To investigate and analyze the clinical presentation, hormonal profile, and metabolic abnormalities of obese women with polycystic ovary syndrome (PCOS).


The data of the anthropometric measurements, clinical manifestations of hyperandrogenism, serum levels of luteinizing hormone (LH), follicle stimulating hormone (FSH), estradiol (E(2)), testosterone (T), prolactin (PRL), dehydro-epiandrosterone sulfate (DHEAS), sex-hormone-binding globulin (SGBG), and 17-oxyhydroprogesterone (17-OHP), fasting plasma glucose (FPG) and fasting insulin (FINS) detected after oral glucose tolerance test (OGTT), serum lipid levels, including total cholesterol (Chol), triglycerides (TG), high-density lipoprotein (HDL), and low-density lipoprotein (LDL), homeostasis model assessment (HOMA) and area under curve (AUC) so as to assess the insulin resistance (IR), free androgen index (FAI) to estimate the extent of hyperandrogenism, HOMA IS and DeltaI(30)/DeltaG(30) used to assess the function of islet beta cells, were collected from 192 women with PCOS, aged 24 +/- 6, that were divided into 2 groups according to the body mass index (BMI): Group A (n = 70) with the BMI > or = 25 kg.m(-2) and Group B (n = 122) with the BMI < 2 5 kg.m(-2), and 65 age-matched bilateral tubal block factor infertile women served as controls that were divided into 2 groups as well: Group C (n = 25) with the BMI > or = 25 kg.m(-2); and Group D (n = 79) with the BMI < 25 kg.m(-2), and underwent a cross-sectional study.

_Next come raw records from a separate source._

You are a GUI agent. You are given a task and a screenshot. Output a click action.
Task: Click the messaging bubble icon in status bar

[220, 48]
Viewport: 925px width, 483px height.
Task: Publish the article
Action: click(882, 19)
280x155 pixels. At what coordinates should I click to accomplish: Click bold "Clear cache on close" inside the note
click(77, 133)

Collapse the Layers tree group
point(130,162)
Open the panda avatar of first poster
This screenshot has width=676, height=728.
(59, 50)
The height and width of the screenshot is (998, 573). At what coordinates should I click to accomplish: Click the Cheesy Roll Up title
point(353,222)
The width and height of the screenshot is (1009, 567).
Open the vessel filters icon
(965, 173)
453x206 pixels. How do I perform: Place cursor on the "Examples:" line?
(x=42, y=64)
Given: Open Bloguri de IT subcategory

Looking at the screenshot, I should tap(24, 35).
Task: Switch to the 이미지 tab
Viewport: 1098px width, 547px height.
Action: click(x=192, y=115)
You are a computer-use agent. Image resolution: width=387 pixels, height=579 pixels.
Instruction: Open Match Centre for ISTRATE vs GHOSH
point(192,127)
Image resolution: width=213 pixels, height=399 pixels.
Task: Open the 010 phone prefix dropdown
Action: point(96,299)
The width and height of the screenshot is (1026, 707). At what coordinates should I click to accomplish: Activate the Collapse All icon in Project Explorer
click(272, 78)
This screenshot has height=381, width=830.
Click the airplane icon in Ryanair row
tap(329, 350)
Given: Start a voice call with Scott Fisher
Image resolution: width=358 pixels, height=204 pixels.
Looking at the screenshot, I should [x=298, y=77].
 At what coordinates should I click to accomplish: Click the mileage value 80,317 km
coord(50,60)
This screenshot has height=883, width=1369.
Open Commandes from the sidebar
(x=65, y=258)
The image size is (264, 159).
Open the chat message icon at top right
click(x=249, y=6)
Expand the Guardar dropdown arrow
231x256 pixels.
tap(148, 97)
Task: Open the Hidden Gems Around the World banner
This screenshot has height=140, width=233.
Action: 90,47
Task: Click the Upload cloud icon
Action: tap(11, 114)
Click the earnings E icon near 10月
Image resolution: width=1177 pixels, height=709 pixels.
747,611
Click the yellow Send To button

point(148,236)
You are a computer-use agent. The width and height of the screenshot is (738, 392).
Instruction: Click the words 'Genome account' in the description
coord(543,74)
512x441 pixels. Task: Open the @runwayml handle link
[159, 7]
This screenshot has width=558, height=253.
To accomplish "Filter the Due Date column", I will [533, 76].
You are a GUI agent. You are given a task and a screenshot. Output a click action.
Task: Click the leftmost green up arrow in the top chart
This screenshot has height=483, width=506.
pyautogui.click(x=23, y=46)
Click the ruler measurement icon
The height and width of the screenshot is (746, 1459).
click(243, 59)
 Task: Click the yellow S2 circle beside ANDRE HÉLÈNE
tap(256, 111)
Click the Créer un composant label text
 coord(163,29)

(1) Clinical phenotype: The presence of obesity was 36.46% (70/192) of which 80.00% (56/70) was central obesity. The incidence of acanthosis nigricans was 17.18% (33/192), 35.71% in Group A and 6.56% in Group B. (P < 0.01). Groups A and C showed increased frequency of acanthosis nigricans compared with Group B. The value of FAI of Group A was 3.40 +/- 1.84, significantly higher than those of Group B (1.75 +/- 1.20) and Group C (1.65 +/- 0.90), (both P < 0.01). The LH/FSH ratio of Group B was 2.41 +/- 1.13, significantly higher than those of Groups A, C, and D (all P < 0.01). (2) Hormonal profile: The IR rate was 43.23% in the 192 patients, 82.86% in Group A and 20.49% in Group B. The LH and LH/FSH ratio were significantly higher in Group B than in Groups A, C, and D (all P < 0.01); T level was higher in Groups A and B than in Group C and D (all P < 0.05). SHBG was lower in Group A (108.70 +/- 81.35 nmol.L(-1)) and Group C (150.34 +/- 106.23 nmol.L(-1)) compared with Group B (192.49 +/- 98.30 nmol.L(-1)) and Group D (231.84 +/- 90.09 nmol.L(-1)) (P < 0.01 and P < 0.05). FAI level was 3.40 +/- 1.84 in Group A, significantly higher than those of Groups B (1.75 +/- 1.20), C (1.65 +/- 0.90), and D (0.84 +/- 0.45) (all P < 0.01). The FINS, TG, and HOMA IR of Groups A and C were all significantly higher than those of Groups B and D (all P < 0.01). The OGTT GAUC was significantly higher than those of Groups B, C, and D (P = 0.006, 0.028, and 0.031 respectively). (3) Metabolic profile: The prevalence of IR was 43.23% (83/192) with a higher prevalence rate in Group A (82.76%, 58/70) compared with Group B (20.49%, 25/122). The values of FINS, HOMA IR, GAUC, IAUC, and TG were all higher in Group A than in Group B (all P < 0.01). BMI and WHR were positively correlated with FAI and HOMA-IR (all P < 0.01), whereas negatively correlated with LH/FSH ratio (r = -0.345, -0.260, P < 0.01). There were no significant differences in HOMA-IS and DeltaI(30)/DeltaG(30) among these groups (all P > 0.05).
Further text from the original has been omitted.